La pena de cuarenta latigazos por un delito de calumnias no parecía excesiva, teniendo en cuenta la gravedad de las acusaciones, vertidas además contra un destacado miembro de la jassa y ante numerosos testigos.

Mūsa ibn Qasī, como era conocido ya entre los ulemas, encontraba fascinantes aquellas sesiones. Desde su llegada a Qurtuba un año atrás procedente de la lejana Tutila, rara era la ocasión en que se encontraba ausente cuando el qādī se sentaba ante la puerta de la Sudda o en el interior de la mezquita aljama, como ahora. Lo escuchaba impartir justicia de forma directa y sumaria, despachando los casos de manera vertiginosa, sin prescindir por ello de las garantías para los acusados, pues se leían los testimonios escritos de los testigos y se daba la oportunidad a la defensa, bien a cargo de un abogado, bien del propio acusado. En caso de condena, el reo era entregado al sahib al surta, quien se encargaba de determinar el momento en que debía ejecutarse la sentencia.
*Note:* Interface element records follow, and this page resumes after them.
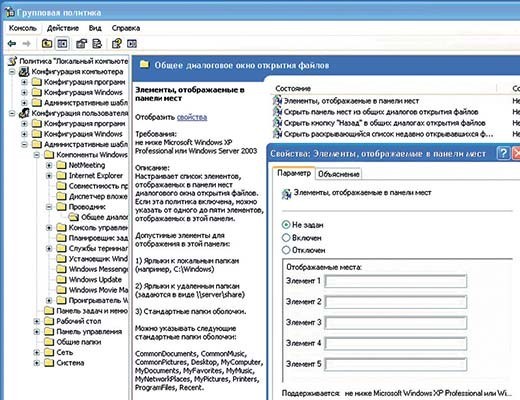Image resolution: width=520 pixels, height=400 pixels.
Task: Open the "Действие" menu
Action: click(63, 28)
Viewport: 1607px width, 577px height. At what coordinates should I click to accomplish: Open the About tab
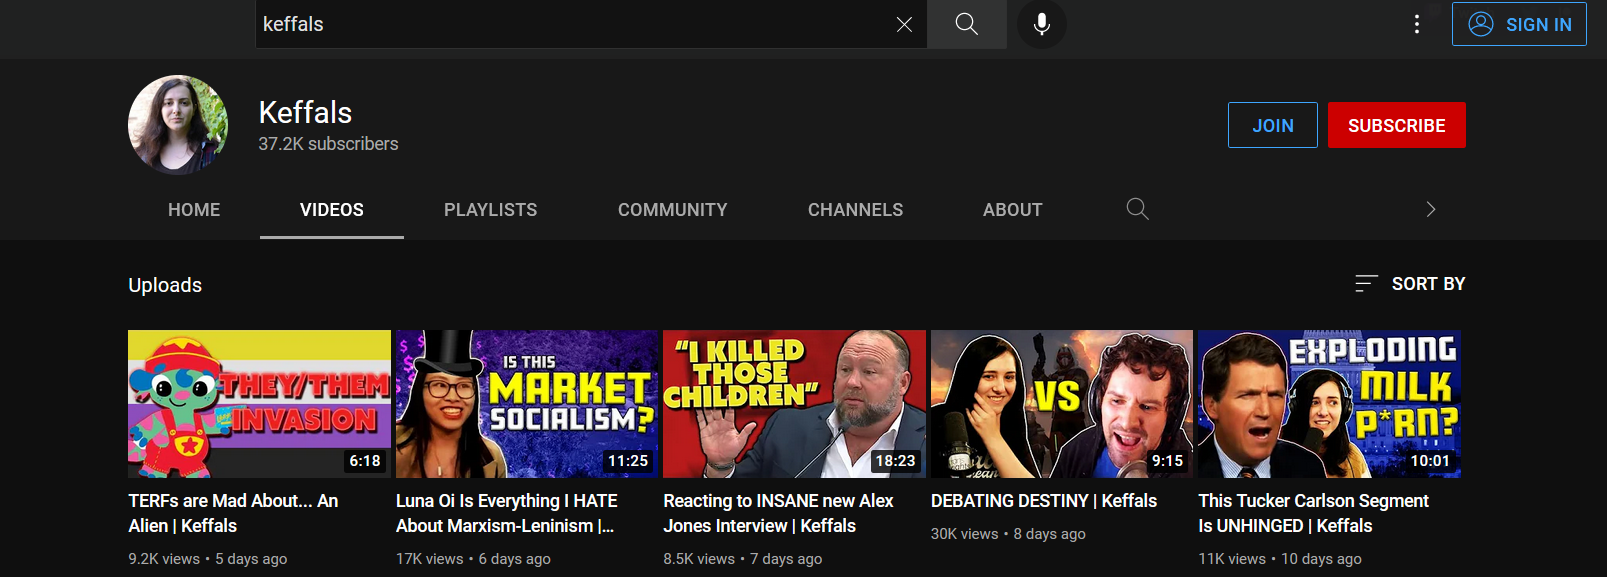click(x=1012, y=210)
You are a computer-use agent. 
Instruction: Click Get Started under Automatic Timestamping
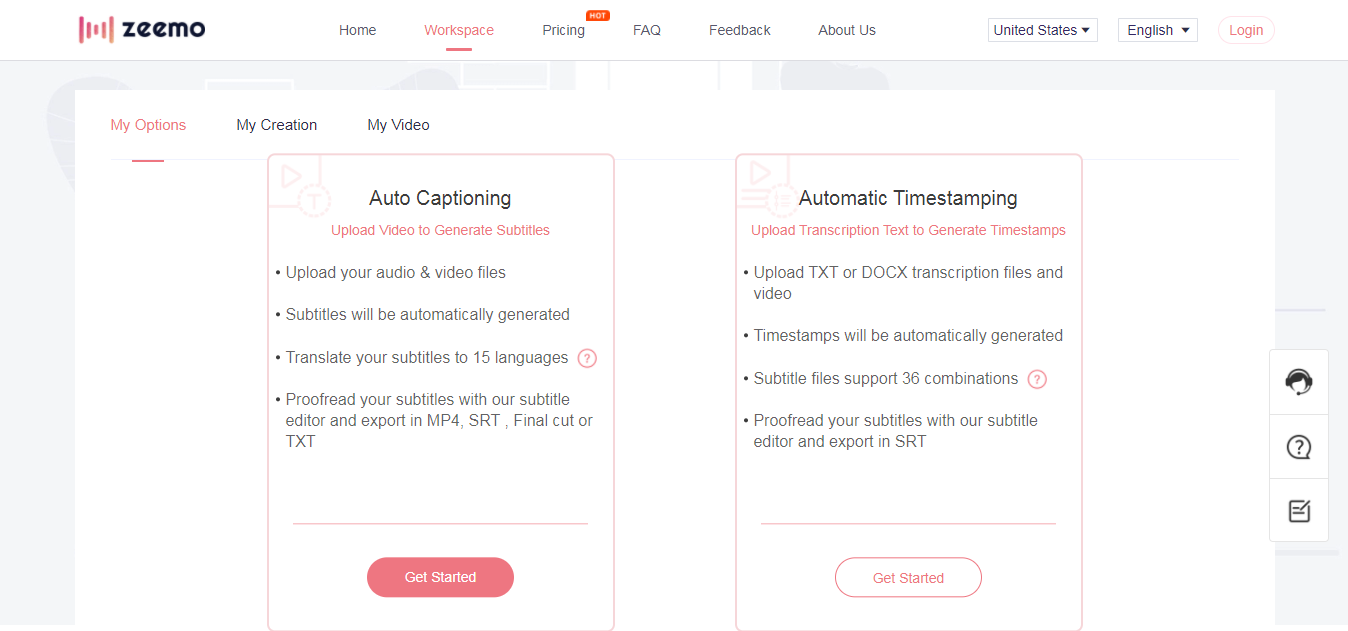(908, 577)
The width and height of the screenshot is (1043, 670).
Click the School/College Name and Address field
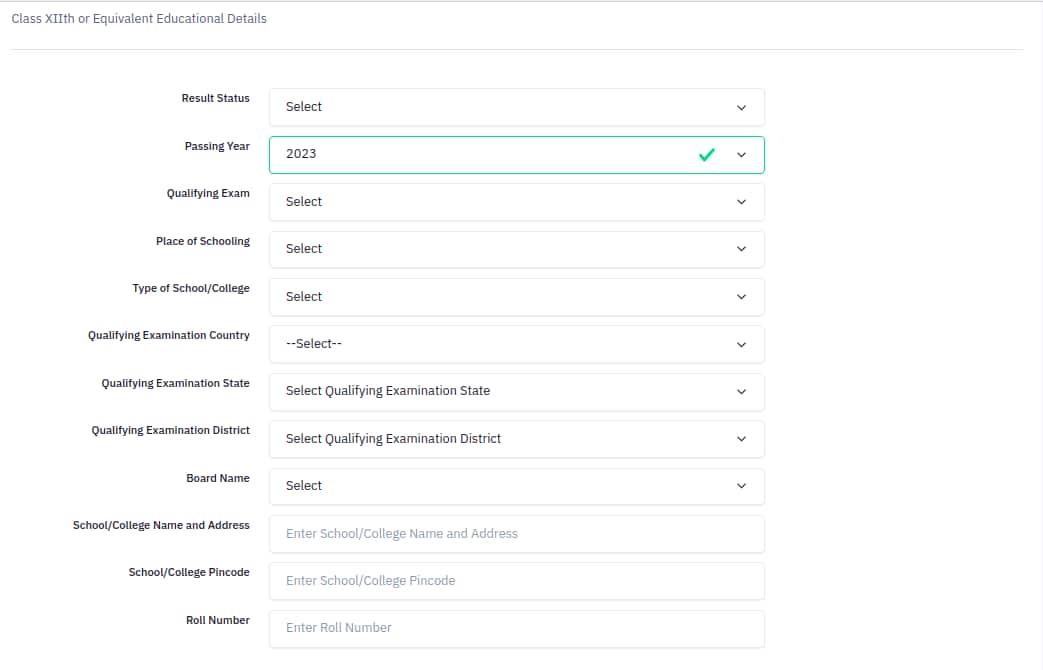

Solo durante la campaña del último verano, en la que había participado como oficial, había dejado de presenciar la actuación del viejo qādī Aslam ibn Abdelaziz, un hombre al que admiraba por su rectitud y su claridad de juicio, fruto sin duda de una sólida formación. Se decía que había adquirido sus conocimientos jurídicos en las más prestigiosas escuelas orientales durante su juventud, época en la que había llevado a cabo además la peregrinación a La Meca. Y aquel tipo de vida era algo que en los últimos tiempos comenzaba a tentar a Mūsa más de lo que hubiera podido imaginar. El traslado a Qurtuba había supuesto un cambio drástico en su vida. Sus raíces habían quedado en Tutila, y durante los primeros meses creyó que jamás arraigaría en esa nueva tierra. Pocos habían sido los parientes y fieles súbditos de los Banū Qasī que habían hecho junto a él aquel viaje inacabable. La mayoría habían traído a sus familias, y o bien la vida en la milicia o bien la dedicación a sus oficios habían terminado por separarlo de ellos. Mūsa había tenido ocasión de comprobar que la sensación de soledad era posible también en la ciudad más populosa de Occidente, rodeado en cada momento por miles de hombres y mujeres, en el zoco, en la mezquita y en el mismo palacio, donde el emir le había proporcionado alojamiento entre sus oficiales. Sin embargo, la casualidad, el destino quizás, había querido que el qādī Aslam se cruzara en su camino, y en sus enseñanzas había descubierto algo que bien podría ser el inicio de una vocación.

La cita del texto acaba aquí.